____ Provided information
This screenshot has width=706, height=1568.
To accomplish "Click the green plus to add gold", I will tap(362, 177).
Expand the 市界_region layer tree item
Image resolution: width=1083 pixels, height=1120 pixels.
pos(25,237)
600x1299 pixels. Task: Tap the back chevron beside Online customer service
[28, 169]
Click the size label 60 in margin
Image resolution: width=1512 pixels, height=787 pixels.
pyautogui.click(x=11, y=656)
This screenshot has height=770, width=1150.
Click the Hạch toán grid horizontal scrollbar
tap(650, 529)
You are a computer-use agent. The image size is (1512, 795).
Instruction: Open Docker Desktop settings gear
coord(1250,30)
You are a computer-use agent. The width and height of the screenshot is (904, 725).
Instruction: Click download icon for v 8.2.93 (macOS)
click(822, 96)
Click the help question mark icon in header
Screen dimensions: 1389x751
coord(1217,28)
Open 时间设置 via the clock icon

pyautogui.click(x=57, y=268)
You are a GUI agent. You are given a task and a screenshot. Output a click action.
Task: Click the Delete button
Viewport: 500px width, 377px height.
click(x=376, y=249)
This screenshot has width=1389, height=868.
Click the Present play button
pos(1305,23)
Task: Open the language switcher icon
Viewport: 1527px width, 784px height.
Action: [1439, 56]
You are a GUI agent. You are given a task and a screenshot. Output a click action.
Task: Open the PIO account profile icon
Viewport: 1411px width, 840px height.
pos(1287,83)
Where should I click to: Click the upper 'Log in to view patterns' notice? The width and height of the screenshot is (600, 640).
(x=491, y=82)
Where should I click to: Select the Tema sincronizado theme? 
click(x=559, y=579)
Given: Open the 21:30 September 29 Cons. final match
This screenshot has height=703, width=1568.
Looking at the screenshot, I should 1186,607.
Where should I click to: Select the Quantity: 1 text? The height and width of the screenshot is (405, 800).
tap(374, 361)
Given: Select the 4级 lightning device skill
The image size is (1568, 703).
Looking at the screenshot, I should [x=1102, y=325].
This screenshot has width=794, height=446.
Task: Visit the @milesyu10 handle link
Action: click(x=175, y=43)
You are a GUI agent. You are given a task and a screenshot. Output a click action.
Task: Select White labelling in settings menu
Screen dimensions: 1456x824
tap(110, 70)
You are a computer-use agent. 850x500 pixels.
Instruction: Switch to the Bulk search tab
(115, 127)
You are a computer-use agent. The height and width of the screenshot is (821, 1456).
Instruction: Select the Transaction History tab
________
Task statement:
Rewrite the rows that open with the line containing "Expand the 市界_region layer tree item" and close with the line containing "pos(25,237)", putting "Screen size" in place of "Image resolution" and leaving everything else unchanged. Give only those lines.

Correct output:
Expand the 市界_region layer tree item
Screen size: width=1083 pixels, height=1120 pixels.
pos(25,237)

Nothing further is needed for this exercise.